Date of Award

Spring 2019

Project Type

Dissertation

Program or Major

Computer Science

Degree Name

Doctor of Philosophy

First Advisor

Wheeler Ruml

Second Advisor

Momotaz Begum

Third Advisor

Laura Dietz

Abstract

Autonomous robotic systems are becoming widespread in the form of self-driving cars, drones, and even as consumer appliances. These systems all have a planner that makes them autonomous. The planner defines the way these robots evaluate and select among the possible actions that are available to them.

This dissertations is about a specific type of planning called on-line real-time planning that is especially applicable to autonomous robots.

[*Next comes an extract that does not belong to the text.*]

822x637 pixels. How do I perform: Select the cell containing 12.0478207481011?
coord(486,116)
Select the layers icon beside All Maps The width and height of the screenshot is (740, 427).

The central thesis of this work is that real-time heuristic search can be a viable planning method for complex state spaces. Planning for autonomous agents requires novel methods that are not direct adaptations of off-line planning methods but designed specifically for the task to provide fast and reliable execution while keeping the agent safe to guarantee that the goal will be reached. While there are many approaches to planning for embodied agents, my work pursues a class of on-line planning methods called real-time heuristic search that provide real-time bounds on action selection time.

This dissertation makes three major contributions.

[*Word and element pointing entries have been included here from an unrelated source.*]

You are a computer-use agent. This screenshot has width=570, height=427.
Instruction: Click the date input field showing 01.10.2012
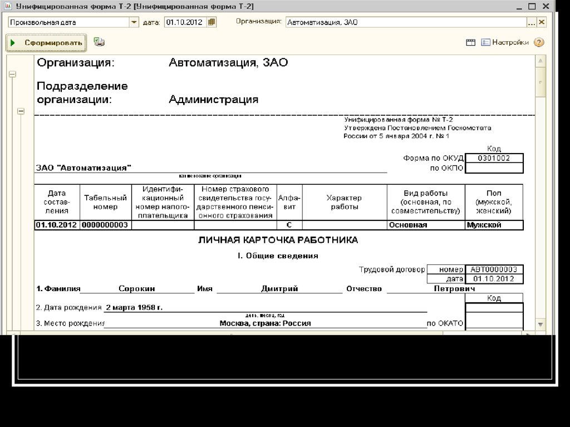184,22
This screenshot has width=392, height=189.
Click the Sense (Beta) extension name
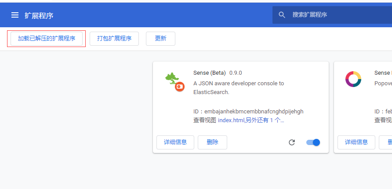pos(209,73)
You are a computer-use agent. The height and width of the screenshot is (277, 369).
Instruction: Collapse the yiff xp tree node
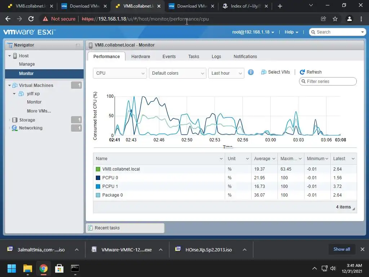coord(14,94)
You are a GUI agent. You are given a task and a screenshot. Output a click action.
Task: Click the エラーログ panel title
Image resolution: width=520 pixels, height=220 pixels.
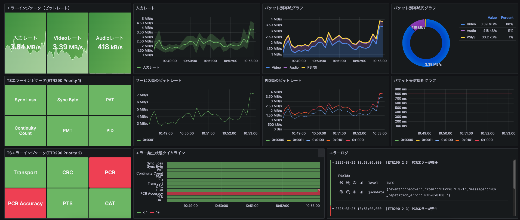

Traditional real-time search algorithms are not guaranteed to recognize a subgraph from which the goal is not reachable before entering it, thus they are inherently incomplete in domains with dead-ends when a time bound is imposed on the planner. The first contribution of my dissertation addresses this issue by introducing a real-time search method with completeness guarantees in domains with dead-ends.

Real-time planning in the presence of local minima is particularly challenging due to the bounded rationality of real-time decision making. The second contribution of my dissertations is to introduce novel methods to mitigate this deficiency of real-time search.

Real-time search methods should be designed specifically to optimize the metric of interest: goal achievement time. Having more time to think leads to more informed and better quality decisions that can improve the overall goal achievement time. The third contribution of my dissertation is the introduction of a real-time metareasoning technique that considers actions that do not lead to the best discovered node, according to the commonly used f metric, in order to provide more time to the agent to plan the upcoming iteration.

Together these contributions support that: real-time heuristic search is a viable planning method for complex state spaces.